Exercise objective:
Pull out every line in the entries below that contains the word "image".

Information given:
== == ==

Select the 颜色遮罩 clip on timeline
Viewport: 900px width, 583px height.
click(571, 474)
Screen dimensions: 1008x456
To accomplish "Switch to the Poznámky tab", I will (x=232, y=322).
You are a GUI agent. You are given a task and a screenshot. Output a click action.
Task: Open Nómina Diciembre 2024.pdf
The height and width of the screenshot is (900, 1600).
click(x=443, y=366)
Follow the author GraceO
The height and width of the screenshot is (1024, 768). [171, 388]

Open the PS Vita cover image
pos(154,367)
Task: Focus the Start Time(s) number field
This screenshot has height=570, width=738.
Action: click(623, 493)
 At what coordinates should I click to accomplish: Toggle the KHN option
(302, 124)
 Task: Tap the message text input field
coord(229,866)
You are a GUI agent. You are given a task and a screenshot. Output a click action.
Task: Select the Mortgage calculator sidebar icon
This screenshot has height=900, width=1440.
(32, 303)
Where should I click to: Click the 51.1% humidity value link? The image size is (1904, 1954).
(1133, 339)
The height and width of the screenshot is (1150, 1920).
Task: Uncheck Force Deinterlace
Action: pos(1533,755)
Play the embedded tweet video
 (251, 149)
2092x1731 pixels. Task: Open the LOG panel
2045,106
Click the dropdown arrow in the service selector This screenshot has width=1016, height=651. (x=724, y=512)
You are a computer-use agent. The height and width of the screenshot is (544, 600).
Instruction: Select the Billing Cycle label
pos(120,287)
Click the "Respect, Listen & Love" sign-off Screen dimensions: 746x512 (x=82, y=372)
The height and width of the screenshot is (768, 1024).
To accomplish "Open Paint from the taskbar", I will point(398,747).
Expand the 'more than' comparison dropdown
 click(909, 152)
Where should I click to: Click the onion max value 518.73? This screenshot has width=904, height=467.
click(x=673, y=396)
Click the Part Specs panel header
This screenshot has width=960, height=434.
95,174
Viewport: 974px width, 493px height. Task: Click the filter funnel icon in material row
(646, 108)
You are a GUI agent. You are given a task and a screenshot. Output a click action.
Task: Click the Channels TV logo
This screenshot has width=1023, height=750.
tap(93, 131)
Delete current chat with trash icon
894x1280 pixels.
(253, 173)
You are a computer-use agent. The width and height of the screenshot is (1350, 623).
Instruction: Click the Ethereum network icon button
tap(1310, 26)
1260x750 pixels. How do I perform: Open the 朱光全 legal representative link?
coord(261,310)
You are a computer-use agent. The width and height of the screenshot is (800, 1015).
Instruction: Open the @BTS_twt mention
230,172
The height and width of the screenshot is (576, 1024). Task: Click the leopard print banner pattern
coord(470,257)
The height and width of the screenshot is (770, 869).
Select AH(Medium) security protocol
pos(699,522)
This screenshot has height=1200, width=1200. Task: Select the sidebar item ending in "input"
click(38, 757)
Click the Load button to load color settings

== == ==

Result for this exercise:
Open the PS Vita cover image
Where should I click to: Click the 51.1% humidity value link? The image size is (1904, 1954).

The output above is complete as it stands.